**** Supplied data ****
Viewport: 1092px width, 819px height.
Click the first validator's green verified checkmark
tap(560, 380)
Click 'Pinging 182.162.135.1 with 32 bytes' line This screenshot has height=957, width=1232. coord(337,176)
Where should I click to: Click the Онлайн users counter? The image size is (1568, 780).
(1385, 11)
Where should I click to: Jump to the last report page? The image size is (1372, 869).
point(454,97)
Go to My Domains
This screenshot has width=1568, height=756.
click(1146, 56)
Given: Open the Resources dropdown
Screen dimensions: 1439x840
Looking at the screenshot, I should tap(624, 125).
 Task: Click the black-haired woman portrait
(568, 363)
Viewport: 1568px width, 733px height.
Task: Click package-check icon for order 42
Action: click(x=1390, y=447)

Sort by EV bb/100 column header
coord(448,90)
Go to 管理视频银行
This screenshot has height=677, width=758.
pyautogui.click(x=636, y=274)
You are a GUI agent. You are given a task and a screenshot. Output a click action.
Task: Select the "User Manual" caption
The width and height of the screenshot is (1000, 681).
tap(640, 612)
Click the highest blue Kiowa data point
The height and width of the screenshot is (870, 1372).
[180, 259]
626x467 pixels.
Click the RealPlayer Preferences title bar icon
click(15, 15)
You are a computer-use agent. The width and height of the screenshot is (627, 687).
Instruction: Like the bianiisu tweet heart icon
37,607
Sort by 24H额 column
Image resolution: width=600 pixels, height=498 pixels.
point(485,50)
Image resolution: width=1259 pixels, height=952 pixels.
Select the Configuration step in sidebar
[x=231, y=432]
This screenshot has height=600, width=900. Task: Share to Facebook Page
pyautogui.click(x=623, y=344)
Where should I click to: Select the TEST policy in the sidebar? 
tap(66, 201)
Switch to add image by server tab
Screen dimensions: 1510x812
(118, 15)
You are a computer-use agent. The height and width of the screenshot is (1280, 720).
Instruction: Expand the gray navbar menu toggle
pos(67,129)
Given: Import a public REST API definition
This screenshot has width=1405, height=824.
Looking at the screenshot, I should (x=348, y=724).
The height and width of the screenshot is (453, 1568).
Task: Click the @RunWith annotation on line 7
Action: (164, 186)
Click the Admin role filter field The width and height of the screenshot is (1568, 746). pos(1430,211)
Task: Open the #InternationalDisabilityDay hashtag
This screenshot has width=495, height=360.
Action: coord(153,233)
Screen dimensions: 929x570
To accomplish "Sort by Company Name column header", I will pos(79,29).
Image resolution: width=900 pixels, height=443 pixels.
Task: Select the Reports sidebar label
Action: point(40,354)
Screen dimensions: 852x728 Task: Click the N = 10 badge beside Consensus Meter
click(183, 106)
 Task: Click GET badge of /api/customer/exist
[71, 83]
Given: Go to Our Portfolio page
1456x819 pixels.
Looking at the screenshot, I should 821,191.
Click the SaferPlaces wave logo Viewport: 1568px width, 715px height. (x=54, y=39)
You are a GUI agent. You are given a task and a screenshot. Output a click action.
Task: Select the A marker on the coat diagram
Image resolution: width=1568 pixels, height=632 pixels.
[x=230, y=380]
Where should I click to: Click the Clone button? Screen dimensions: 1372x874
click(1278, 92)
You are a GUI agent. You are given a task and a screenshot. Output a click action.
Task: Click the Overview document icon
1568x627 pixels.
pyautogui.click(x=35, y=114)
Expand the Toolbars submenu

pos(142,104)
****
» Task prompt: How many lines in the records above contain the word "resolution"? Reply with the number only.

» Answer below: 4